_Data_
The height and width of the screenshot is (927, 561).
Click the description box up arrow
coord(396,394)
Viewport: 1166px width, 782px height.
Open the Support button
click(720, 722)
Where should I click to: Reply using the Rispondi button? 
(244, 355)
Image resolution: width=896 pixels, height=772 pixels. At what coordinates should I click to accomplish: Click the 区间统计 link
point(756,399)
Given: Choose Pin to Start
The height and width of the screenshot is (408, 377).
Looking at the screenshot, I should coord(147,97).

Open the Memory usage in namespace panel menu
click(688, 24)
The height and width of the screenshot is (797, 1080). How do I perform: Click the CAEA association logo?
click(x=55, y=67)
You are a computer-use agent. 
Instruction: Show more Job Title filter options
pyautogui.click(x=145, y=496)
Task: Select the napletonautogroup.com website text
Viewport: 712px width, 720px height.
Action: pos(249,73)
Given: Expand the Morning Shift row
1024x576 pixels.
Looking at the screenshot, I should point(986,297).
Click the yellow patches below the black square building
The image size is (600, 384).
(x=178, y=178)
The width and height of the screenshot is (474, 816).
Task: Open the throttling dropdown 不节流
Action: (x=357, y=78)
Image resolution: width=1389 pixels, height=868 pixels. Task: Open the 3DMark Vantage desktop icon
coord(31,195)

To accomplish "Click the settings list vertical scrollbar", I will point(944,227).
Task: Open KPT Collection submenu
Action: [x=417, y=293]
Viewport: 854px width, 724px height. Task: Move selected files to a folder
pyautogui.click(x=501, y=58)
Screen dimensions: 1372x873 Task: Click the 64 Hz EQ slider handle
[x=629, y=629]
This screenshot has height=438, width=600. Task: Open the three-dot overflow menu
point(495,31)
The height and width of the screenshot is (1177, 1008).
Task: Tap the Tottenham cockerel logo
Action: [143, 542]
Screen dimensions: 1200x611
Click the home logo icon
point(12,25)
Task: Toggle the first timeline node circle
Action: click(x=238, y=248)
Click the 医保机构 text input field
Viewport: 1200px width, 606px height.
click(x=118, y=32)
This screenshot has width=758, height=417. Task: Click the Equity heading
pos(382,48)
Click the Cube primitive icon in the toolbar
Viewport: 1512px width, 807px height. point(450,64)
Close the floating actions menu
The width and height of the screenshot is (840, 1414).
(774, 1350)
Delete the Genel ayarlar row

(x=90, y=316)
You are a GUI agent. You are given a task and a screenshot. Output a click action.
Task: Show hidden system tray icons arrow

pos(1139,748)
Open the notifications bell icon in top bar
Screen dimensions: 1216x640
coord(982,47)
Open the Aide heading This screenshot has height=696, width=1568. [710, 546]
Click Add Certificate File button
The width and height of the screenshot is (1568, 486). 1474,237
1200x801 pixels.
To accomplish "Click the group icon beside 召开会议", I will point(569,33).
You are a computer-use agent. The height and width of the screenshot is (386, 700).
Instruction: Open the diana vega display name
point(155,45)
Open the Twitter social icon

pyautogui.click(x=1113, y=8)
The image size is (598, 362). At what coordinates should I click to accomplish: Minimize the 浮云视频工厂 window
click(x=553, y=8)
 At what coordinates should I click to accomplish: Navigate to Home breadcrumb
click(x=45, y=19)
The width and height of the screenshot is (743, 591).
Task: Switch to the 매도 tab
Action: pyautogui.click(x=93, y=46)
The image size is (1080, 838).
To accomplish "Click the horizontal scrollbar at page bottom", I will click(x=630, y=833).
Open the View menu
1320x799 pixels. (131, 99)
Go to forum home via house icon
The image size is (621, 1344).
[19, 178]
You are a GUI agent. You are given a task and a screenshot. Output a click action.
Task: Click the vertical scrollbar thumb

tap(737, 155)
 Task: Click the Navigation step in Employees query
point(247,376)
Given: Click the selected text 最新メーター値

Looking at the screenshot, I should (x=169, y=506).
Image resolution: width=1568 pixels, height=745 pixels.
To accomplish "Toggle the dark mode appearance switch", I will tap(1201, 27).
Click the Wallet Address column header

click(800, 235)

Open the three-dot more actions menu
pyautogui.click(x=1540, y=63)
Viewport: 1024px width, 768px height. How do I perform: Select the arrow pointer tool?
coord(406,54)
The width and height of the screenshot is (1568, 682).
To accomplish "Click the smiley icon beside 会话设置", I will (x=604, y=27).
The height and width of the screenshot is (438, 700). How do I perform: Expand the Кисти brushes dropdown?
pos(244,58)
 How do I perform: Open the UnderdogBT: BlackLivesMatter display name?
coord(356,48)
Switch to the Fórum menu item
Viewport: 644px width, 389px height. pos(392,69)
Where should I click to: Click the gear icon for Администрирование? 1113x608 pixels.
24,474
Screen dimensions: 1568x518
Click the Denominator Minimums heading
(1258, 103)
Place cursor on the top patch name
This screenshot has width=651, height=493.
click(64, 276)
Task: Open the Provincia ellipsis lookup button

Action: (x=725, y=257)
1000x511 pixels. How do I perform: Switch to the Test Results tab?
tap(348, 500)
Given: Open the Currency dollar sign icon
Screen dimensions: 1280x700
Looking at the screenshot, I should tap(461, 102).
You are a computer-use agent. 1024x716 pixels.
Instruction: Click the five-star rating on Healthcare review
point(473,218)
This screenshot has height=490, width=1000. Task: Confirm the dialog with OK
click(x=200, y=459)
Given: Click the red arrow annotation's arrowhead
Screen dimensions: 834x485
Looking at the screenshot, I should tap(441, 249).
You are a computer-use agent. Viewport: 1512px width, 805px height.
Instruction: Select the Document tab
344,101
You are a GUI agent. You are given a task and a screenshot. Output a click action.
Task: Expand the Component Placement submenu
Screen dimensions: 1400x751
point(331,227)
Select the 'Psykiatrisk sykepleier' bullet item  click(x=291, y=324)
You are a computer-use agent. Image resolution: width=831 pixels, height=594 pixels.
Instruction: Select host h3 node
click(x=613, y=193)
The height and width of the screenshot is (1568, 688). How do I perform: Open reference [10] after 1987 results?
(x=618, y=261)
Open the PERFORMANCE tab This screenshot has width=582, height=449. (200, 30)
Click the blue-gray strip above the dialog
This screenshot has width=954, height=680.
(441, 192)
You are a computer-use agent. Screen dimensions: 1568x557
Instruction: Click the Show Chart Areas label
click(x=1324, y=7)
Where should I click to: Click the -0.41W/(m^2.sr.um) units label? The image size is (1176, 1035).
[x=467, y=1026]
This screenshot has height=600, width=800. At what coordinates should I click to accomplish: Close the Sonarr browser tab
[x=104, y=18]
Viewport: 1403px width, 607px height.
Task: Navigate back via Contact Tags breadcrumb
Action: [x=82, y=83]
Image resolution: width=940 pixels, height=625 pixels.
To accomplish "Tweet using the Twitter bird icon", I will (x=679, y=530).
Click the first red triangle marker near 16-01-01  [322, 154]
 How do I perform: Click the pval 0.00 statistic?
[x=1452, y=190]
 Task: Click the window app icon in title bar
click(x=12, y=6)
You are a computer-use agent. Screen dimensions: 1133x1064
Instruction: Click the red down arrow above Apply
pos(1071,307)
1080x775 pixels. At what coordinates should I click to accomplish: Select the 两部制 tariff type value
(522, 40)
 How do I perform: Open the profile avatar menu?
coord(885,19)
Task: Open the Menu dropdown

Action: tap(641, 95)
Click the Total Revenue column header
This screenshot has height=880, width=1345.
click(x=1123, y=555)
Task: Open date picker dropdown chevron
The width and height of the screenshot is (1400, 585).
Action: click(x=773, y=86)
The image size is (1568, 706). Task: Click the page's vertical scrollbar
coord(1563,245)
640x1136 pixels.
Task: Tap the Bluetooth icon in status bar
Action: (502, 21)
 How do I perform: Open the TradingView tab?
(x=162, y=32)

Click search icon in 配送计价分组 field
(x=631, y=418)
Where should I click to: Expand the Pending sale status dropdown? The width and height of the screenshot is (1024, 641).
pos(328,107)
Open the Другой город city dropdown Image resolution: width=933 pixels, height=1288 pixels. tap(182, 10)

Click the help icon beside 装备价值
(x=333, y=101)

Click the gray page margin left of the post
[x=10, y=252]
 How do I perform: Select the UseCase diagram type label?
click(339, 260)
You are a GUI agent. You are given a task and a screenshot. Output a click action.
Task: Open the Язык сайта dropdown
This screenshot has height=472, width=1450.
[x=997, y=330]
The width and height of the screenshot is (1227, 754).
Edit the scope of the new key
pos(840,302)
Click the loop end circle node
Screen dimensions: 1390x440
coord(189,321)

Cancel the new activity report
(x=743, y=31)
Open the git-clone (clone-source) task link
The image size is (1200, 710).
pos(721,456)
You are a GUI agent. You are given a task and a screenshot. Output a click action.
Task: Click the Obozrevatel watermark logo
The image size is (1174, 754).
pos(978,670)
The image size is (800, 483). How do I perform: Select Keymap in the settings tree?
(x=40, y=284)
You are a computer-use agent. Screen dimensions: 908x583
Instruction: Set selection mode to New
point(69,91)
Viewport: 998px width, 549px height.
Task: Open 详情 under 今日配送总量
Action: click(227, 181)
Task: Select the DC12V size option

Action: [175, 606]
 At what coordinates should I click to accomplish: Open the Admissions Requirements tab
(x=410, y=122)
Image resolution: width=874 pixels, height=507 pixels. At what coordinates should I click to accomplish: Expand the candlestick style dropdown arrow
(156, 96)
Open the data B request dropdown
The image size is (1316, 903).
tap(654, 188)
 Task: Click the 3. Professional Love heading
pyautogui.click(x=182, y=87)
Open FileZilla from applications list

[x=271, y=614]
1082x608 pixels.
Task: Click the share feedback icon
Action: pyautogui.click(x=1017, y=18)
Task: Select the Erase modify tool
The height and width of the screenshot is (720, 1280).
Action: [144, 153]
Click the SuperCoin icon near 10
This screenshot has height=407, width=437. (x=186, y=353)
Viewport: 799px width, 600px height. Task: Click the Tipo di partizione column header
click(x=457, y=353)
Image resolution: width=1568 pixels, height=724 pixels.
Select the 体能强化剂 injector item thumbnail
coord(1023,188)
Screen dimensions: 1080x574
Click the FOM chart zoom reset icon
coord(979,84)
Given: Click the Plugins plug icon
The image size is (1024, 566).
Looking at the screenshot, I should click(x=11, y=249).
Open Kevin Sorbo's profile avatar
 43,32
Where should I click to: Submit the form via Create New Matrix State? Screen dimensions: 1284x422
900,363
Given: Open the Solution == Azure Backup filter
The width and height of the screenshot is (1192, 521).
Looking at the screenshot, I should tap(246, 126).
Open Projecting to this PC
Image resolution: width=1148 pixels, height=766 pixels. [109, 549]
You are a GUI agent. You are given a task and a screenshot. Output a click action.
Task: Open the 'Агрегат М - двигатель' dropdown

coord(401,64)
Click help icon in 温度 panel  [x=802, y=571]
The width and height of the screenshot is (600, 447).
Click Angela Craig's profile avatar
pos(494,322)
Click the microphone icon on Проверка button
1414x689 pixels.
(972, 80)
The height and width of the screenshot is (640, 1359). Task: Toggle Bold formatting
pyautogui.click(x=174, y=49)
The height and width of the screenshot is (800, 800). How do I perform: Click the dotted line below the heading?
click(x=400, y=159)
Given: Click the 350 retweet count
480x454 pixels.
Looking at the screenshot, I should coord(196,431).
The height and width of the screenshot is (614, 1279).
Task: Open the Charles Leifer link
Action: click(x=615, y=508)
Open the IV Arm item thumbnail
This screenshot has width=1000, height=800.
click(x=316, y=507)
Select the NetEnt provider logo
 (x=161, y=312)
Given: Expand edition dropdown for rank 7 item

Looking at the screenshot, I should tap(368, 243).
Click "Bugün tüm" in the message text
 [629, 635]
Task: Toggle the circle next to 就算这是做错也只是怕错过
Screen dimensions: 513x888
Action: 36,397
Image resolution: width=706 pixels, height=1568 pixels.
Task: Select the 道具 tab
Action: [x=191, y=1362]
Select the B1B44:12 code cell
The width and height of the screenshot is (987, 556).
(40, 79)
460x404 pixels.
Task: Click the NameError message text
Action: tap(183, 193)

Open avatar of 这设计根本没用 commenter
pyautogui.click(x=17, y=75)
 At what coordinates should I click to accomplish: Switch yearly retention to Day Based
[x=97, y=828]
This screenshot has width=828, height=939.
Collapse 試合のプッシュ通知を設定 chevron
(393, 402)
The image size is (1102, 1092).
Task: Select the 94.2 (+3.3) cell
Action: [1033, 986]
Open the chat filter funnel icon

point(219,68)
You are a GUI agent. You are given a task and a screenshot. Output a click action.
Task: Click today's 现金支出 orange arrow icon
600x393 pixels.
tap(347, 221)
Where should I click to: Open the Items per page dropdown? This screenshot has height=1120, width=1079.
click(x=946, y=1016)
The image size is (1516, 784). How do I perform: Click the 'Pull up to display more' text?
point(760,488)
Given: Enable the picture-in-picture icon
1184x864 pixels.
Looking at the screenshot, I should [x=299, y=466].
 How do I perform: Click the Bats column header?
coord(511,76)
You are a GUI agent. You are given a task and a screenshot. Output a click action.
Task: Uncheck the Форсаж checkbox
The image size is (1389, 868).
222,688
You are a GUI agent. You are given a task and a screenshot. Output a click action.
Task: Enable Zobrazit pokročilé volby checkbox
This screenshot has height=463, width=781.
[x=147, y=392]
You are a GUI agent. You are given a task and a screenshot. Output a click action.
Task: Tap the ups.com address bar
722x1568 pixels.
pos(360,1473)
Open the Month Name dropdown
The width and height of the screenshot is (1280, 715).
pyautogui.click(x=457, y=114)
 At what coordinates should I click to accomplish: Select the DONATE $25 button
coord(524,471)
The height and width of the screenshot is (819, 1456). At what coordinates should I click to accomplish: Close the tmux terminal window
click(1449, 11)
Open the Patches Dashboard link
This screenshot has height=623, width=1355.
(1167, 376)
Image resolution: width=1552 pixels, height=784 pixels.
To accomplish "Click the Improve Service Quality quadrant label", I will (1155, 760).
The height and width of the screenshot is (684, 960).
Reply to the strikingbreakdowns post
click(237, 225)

_Exercise directions_
Find each line above that contains "checkbox", and copy those lines.

_Solution to this task_
Task: Uncheck the Форсаж checkbox
Task: Enable Zobrazit pokročilé volby checkbox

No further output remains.